• **Exercise prompt**
Give the records again in full, exactly as written.

• **Source material**
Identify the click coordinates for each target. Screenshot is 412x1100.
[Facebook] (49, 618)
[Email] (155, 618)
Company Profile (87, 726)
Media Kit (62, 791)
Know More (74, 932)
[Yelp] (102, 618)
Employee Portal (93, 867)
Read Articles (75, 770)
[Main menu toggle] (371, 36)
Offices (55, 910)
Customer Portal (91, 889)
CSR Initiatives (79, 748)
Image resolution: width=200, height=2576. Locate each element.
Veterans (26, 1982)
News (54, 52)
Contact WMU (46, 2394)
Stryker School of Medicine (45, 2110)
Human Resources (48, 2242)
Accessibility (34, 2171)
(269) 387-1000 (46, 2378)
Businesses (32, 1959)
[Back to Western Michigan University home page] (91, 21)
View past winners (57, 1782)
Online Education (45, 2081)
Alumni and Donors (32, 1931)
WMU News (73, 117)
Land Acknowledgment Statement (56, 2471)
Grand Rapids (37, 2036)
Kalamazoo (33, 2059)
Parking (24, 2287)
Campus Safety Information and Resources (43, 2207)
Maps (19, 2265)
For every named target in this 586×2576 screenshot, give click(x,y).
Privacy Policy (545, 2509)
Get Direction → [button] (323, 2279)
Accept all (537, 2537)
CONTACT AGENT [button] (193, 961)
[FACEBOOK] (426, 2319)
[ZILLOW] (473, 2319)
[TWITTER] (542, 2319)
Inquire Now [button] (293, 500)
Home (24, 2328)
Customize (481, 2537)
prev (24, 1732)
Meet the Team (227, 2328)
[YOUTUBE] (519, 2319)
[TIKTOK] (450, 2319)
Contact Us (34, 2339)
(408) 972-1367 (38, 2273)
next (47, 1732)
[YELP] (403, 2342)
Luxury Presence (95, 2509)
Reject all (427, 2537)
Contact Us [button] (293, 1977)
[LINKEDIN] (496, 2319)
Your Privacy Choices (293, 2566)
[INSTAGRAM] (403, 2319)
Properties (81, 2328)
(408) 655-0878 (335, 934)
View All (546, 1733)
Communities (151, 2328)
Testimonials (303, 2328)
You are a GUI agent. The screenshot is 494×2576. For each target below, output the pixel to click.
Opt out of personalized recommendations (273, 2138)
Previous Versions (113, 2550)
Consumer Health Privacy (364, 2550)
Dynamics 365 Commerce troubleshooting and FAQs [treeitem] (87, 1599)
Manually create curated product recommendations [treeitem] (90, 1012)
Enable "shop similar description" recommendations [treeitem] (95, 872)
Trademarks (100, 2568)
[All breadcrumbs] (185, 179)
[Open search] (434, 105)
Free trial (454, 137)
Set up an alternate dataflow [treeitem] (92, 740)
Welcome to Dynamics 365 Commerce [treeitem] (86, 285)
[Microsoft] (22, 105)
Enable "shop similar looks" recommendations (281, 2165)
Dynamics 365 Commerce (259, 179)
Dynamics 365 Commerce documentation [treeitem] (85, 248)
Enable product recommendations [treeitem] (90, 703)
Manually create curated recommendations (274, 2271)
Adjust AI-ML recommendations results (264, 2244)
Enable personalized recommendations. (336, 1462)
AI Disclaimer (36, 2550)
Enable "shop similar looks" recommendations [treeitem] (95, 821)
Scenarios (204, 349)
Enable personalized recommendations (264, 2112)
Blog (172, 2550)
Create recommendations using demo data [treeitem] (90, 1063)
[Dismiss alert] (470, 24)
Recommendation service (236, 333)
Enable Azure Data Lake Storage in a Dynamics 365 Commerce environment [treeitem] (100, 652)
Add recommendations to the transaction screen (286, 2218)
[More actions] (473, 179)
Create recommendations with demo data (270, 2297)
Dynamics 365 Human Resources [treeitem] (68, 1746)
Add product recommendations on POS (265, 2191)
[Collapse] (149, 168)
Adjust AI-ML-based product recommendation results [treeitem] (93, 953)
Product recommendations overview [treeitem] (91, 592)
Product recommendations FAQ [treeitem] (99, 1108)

• **Result of the task**
Identify the click coordinates for each target. Screenshot is 412x1100.
[Facebook] (49, 618)
[Email] (155, 618)
Company Profile (87, 726)
Media Kit (62, 791)
Know More (74, 932)
[Yelp] (102, 618)
Employee Portal (93, 867)
Read Articles (75, 770)
[Main menu toggle] (371, 36)
Offices (55, 910)
Customer Portal (91, 889)
CSR Initiatives (79, 748)
Image resolution: width=200, height=2576. Locate each element.
Veterans (26, 1982)
News (54, 52)
Contact WMU (46, 2394)
Stryker School of Medicine (45, 2110)
Human Resources (48, 2242)
Accessibility (34, 2171)
(269) 387-1000 (46, 2378)
Businesses (32, 1959)
[Back to Western Michigan University home page] (91, 21)
View past winners (57, 1782)
Online Education (45, 2081)
Alumni and Donors (32, 1931)
WMU News (73, 117)
Land Acknowledgment Statement (56, 2471)
Grand Rapids (37, 2036)
Kalamazoo (33, 2059)
Parking (24, 2287)
Campus Safety Information and Resources (43, 2207)
Maps (19, 2265)
For every named target in this 586×2576 screenshot, give click(x,y).
Privacy Policy (545, 2509)
Get Direction → [button] (323, 2279)
Accept all (537, 2537)
CONTACT AGENT [button] (193, 961)
[FACEBOOK] (426, 2319)
[ZILLOW] (473, 2319)
[TWITTER] (542, 2319)
Inquire Now [button] (293, 500)
Home (24, 2328)
Customize (481, 2537)
prev (24, 1732)
Meet the Team (227, 2328)
[YOUTUBE] (519, 2319)
[TIKTOK] (450, 2319)
Contact Us (34, 2339)
(408) 972-1367 (38, 2273)
next (47, 1732)
[YELP] (403, 2342)
Luxury Presence (95, 2509)
Reject all (427, 2537)
Contact Us [button] (293, 1977)
[LINKEDIN] (496, 2319)
Your Privacy Choices (293, 2566)
[INSTAGRAM] (403, 2319)
Properties (81, 2328)
(408) 655-0878 (335, 934)
View All (546, 1733)
Communities (151, 2328)
Testimonials (303, 2328)
You are a GUI agent. The screenshot is 494×2576. For each target below, output the pixel to click.
Opt out of personalized recommendations (273, 2138)
Previous Versions (113, 2550)
Consumer Health Privacy (364, 2550)
Dynamics 365 Commerce troubleshooting and FAQs [treeitem] (87, 1599)
Manually create curated product recommendations [treeitem] (90, 1012)
Enable "shop similar description" recommendations [treeitem] (95, 872)
Trademarks (100, 2568)
[All breadcrumbs] (185, 179)
[Open search] (434, 105)
Free trial (454, 137)
Set up an alternate dataflow [treeitem] (92, 740)
Welcome to Dynamics 365 Commerce [treeitem] (86, 285)
[Microsoft] (22, 105)
Enable "shop similar looks" recommendations (281, 2165)
Dynamics 365 Commerce (259, 179)
Dynamics 365 Commerce documentation [treeitem] (85, 248)
Enable product recommendations [treeitem] (90, 703)
Manually create curated recommendations (274, 2271)
Adjust AI-ML recommendations results (264, 2244)
Enable personalized recommendations. (336, 1462)
AI Disclaimer (36, 2550)
Enable "shop similar looks" recommendations [treeitem] (95, 821)
Scenarios (204, 349)
Enable personalized recommendations (264, 2112)
Blog (172, 2550)
Create recommendations using demo data [treeitem] (90, 1063)
[Dismiss alert] (470, 24)
Recommendation service (236, 333)
Enable Azure Data Lake Storage in a Dynamics 365 Commerce environment [treeitem] (100, 652)
Add recommendations to the transaction screen (286, 2218)
[More actions] (473, 179)
Create recommendations with demo data (270, 2297)
Dynamics 365 Human Resources [treeitem] (68, 1746)
Add product recommendations on POS (265, 2191)
[Collapse] (149, 168)
Adjust AI-ML-based product recommendation results [treeitem] (93, 953)
Product recommendations overview [treeitem] (91, 592)
Product recommendations FAQ [treeitem] (99, 1108)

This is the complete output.